### Supplied material:

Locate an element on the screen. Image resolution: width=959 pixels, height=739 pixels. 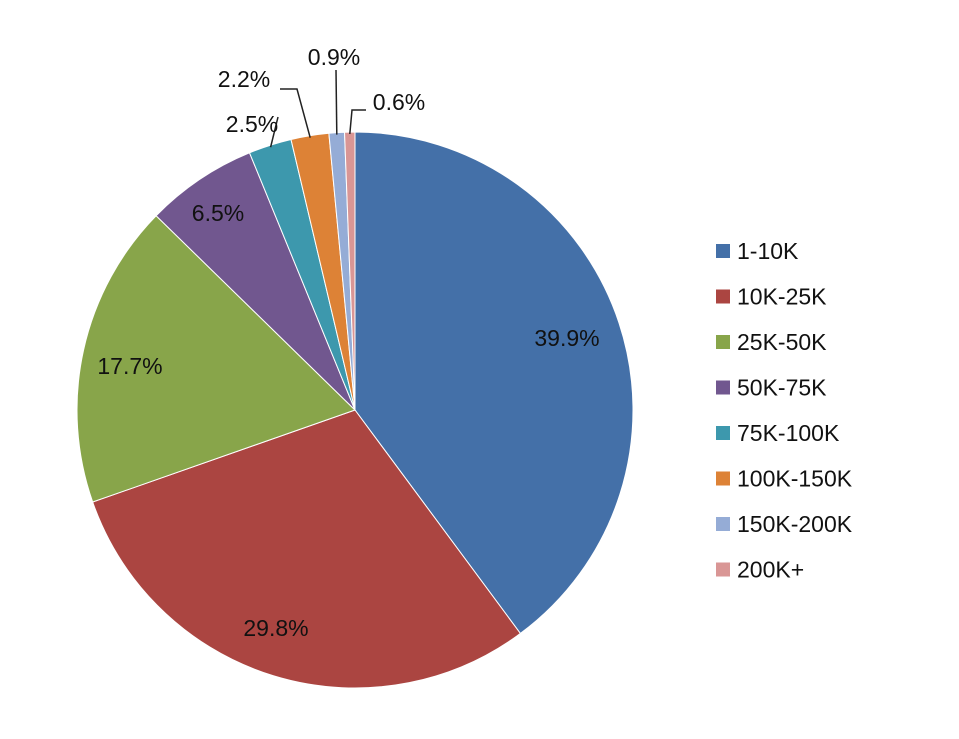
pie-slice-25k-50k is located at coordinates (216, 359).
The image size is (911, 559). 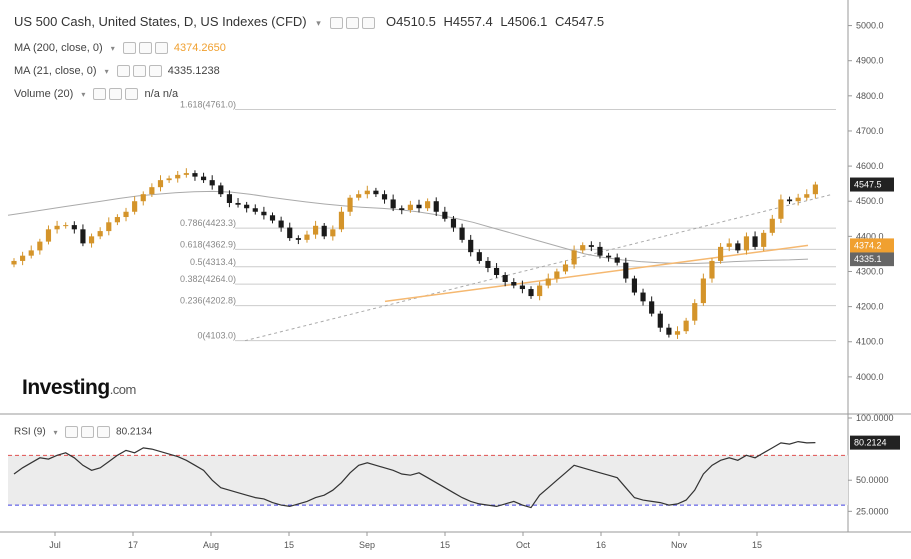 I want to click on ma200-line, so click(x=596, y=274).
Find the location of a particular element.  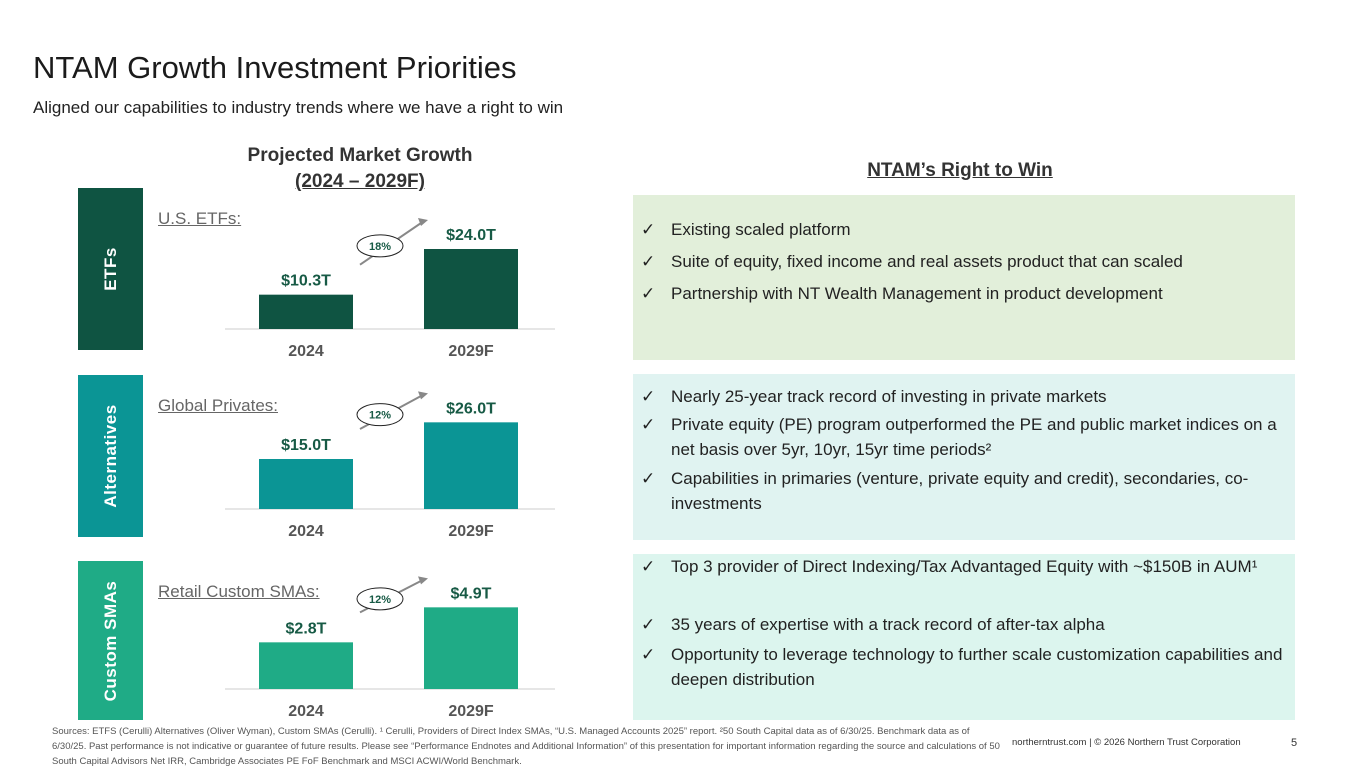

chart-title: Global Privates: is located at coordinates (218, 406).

==

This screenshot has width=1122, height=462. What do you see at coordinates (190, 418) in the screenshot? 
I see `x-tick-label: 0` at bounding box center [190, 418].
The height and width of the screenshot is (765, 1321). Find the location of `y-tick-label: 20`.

### Work order:
Copy out the lines verbatim, beginning at the line that contains "This screenshot has" and stopping after the line that contains "The height and".

### Solved problem:
This screenshot has width=1122, height=462. What do you see at coordinates (190, 418) in the screenshot? 
I see `x-tick-label: 0` at bounding box center [190, 418].
The height and width of the screenshot is (765, 1321). Find the location of `y-tick-label: 20`.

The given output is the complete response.